Heat a medium sized stock pot on medium heat.  Add olive oil - allow to heat for 30 seconds.  Toss in garlic, onions and chili flakes if using- cook for a minute to allow the garlic to flavor the oil.  Add the remaining veggies and thyme.  Cook for 3-4 minutes or until the veggies have softened.  Add the stock and simmer for 3-5 minutes.  Toss in chicken pieces, couscous, noodles, beans (rinsed and drained please).  Cook on low for 15-20 minutes.

Ladle into bowls, top with cheese and basil.  Enjoy!

*Cooks TIP* this soup yields 4 healthy portions.  To jazz up your soup the next day - add a dollop of pesto or sun dried tomatoes and garlic paste.
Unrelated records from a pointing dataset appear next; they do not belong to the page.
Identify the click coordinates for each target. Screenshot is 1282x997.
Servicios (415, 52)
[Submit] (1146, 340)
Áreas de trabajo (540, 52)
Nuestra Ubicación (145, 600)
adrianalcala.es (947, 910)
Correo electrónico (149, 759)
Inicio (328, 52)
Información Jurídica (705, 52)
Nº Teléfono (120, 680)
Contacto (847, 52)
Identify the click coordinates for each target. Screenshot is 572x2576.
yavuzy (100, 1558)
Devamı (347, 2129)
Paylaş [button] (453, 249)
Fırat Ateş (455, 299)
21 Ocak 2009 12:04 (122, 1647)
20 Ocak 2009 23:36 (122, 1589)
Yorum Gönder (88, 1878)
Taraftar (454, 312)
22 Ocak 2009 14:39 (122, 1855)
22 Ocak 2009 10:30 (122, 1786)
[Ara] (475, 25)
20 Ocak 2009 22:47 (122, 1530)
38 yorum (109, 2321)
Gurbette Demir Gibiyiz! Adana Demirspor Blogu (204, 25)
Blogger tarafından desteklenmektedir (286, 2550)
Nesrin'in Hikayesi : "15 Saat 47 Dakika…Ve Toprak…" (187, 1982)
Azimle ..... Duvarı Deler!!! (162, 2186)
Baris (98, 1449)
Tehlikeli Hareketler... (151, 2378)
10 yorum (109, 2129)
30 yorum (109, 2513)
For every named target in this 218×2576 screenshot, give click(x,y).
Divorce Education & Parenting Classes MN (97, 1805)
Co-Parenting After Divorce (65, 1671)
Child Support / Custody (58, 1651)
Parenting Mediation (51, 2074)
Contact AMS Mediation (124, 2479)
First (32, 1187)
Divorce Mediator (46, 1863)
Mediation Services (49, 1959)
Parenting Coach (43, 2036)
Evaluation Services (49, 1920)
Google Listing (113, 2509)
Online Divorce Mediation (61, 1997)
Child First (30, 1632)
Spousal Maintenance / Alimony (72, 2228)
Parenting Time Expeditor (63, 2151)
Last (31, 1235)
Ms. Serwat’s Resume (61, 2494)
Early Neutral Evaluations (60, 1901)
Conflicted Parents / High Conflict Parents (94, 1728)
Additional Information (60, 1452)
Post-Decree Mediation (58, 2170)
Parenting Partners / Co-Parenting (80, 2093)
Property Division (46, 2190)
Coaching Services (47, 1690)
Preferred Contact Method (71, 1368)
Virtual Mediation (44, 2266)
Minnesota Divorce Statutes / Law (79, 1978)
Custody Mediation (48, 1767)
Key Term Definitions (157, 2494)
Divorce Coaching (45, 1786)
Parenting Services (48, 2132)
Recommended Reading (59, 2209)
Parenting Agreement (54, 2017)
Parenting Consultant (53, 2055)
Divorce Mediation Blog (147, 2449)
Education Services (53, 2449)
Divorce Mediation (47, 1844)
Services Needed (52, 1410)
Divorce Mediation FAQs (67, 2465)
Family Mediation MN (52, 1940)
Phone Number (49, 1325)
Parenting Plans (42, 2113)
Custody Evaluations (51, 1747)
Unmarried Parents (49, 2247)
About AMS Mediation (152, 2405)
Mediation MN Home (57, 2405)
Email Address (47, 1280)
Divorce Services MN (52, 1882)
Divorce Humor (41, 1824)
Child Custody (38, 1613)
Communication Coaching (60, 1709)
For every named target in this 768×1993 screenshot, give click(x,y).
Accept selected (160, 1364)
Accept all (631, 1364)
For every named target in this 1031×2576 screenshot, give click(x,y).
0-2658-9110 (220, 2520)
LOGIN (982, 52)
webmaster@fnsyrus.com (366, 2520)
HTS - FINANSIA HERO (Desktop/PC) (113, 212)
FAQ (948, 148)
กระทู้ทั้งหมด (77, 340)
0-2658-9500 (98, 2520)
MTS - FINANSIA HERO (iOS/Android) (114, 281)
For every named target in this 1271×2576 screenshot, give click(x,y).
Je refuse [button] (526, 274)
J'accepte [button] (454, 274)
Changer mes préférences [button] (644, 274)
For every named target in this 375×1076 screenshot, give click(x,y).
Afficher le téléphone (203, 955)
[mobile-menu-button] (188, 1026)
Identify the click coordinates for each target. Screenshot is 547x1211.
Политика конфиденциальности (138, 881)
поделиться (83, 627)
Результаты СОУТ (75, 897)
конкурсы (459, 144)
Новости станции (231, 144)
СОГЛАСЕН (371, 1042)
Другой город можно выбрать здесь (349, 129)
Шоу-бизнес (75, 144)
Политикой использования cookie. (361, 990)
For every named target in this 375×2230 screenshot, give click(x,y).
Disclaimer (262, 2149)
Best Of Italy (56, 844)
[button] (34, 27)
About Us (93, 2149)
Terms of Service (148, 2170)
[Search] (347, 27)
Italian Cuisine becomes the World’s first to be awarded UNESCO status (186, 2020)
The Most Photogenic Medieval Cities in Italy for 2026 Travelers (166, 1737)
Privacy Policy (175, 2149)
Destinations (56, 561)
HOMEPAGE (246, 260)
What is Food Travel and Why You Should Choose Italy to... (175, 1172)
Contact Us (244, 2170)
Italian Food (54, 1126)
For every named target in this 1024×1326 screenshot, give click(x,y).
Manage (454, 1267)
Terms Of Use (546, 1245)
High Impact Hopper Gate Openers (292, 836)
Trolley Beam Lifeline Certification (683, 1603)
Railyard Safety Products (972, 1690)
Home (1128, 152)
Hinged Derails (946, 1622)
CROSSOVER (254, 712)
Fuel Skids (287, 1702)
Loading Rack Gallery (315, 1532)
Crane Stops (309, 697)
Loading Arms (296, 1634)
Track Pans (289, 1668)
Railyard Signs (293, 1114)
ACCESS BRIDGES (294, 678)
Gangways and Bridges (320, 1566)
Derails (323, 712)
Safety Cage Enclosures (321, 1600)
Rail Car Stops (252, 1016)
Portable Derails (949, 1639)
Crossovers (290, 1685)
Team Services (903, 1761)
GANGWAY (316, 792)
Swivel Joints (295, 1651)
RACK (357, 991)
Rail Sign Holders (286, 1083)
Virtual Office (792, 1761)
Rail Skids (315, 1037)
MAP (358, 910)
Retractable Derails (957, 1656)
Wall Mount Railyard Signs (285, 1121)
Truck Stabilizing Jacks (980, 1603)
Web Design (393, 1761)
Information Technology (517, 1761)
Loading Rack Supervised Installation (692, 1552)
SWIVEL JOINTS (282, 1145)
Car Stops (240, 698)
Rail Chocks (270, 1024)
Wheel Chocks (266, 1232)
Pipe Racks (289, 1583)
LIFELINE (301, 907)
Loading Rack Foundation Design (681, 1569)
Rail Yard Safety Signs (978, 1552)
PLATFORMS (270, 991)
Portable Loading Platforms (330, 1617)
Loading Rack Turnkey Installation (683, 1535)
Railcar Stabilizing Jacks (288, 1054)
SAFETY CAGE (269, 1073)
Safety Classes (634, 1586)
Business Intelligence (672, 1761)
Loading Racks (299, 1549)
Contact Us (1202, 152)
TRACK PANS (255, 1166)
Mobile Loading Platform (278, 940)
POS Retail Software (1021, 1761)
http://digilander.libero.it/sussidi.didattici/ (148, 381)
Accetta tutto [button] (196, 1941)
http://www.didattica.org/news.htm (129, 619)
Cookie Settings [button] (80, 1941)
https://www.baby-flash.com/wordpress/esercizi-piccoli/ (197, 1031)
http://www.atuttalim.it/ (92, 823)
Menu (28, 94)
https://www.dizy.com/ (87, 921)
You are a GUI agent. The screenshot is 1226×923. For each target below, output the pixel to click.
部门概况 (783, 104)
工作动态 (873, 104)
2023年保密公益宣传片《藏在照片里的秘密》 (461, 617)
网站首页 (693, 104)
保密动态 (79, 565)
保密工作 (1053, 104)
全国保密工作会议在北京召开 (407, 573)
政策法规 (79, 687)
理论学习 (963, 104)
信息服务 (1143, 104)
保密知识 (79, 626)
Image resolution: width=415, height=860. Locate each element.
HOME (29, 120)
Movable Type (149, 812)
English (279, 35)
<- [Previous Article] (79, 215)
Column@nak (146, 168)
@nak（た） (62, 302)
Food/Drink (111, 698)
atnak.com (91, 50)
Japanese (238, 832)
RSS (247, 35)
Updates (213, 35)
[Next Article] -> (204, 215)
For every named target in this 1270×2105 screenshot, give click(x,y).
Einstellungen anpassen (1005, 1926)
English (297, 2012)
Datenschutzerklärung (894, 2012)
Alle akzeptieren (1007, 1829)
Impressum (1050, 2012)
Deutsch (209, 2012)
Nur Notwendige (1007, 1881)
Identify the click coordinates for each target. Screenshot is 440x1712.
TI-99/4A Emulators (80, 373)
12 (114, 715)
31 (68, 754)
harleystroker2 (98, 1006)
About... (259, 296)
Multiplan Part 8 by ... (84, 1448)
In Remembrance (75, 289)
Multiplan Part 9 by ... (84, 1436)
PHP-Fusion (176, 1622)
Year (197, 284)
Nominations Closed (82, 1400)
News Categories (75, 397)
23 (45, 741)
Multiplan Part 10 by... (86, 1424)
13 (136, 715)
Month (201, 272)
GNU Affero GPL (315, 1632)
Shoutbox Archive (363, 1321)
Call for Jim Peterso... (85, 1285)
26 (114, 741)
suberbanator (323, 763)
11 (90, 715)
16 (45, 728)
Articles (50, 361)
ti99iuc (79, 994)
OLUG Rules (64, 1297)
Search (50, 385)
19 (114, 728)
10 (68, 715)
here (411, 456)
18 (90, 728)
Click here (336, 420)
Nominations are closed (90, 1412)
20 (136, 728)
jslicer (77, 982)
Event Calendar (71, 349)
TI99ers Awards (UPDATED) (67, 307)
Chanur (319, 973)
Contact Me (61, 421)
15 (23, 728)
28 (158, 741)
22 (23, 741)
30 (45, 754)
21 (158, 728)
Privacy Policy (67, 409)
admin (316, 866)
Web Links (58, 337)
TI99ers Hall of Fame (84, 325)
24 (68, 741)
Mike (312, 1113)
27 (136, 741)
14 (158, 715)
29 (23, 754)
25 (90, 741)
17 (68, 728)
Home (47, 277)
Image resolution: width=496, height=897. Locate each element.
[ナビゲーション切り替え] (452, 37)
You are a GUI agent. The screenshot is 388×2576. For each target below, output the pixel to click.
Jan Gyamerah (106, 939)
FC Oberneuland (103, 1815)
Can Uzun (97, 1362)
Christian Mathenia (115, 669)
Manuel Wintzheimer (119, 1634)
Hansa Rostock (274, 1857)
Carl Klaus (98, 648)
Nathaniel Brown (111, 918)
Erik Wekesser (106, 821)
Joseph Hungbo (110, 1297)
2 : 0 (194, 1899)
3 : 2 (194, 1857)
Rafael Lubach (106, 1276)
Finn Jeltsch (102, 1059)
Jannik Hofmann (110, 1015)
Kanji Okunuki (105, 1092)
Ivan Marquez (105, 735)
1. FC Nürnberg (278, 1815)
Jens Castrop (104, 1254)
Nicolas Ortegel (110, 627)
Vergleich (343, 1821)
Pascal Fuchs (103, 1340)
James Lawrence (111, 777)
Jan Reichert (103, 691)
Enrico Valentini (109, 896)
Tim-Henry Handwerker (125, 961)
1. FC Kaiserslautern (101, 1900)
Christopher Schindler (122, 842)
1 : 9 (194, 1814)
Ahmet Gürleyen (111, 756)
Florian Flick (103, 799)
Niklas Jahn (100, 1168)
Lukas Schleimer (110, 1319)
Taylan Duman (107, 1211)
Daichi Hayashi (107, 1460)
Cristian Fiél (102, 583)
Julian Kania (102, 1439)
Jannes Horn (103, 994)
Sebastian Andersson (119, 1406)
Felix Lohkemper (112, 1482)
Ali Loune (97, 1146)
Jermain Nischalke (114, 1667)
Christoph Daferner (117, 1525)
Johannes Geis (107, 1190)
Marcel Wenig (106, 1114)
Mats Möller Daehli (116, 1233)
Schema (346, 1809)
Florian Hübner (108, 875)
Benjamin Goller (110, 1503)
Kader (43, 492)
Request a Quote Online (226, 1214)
*Eliminate the chicken and substitute with small dices of tofu or portobello mushrooms.

Tuesday, October 5, 2010

Time for Some Chai

October is my favorite time of the year, the weather is finally cooling off, College Football, Halloween is around the corner and of course, my birthday!
It’s time to break out the recipe for my favorite Chai tea.  Chai, pronounced with a long "i" as in the word tie, is the actual word for tea in many countries.  Chai tea is a rich and complex beverage that has been savored for centuries in many parts of the world, especially India. The spices vary from recipe to recipe, but usually consist of cinnamon, cardamom, cloves, pepper and ginger. Chai tea is traditionally consumed hot and sweet. The sweetness is needed to bring out the full flavors of the spices.   Here is a simple recipe to make chai yourself at home. This is what you will need:
1 1/2 cups of water
1 1/2 inch stick of cinnamon
8 cardamom pods
8 whole cloves
1/4 inch fresh ginger root (sliced thin)
2/3 cup of milk
6 teaspoons sugar
3 teaspoons of Darjeeling Tea leaves
Place water, cinnamon, cardamom, cloves, and ginger in a pot and bring to a boil.  Cover and lower heat to low setting and simmer for 10 minutes.  Add milk and sugar and again bring to simmer.  Next, add the tea leaves, remove from heat and cover.  Let steep for 3 minutes and strain. Enjoy!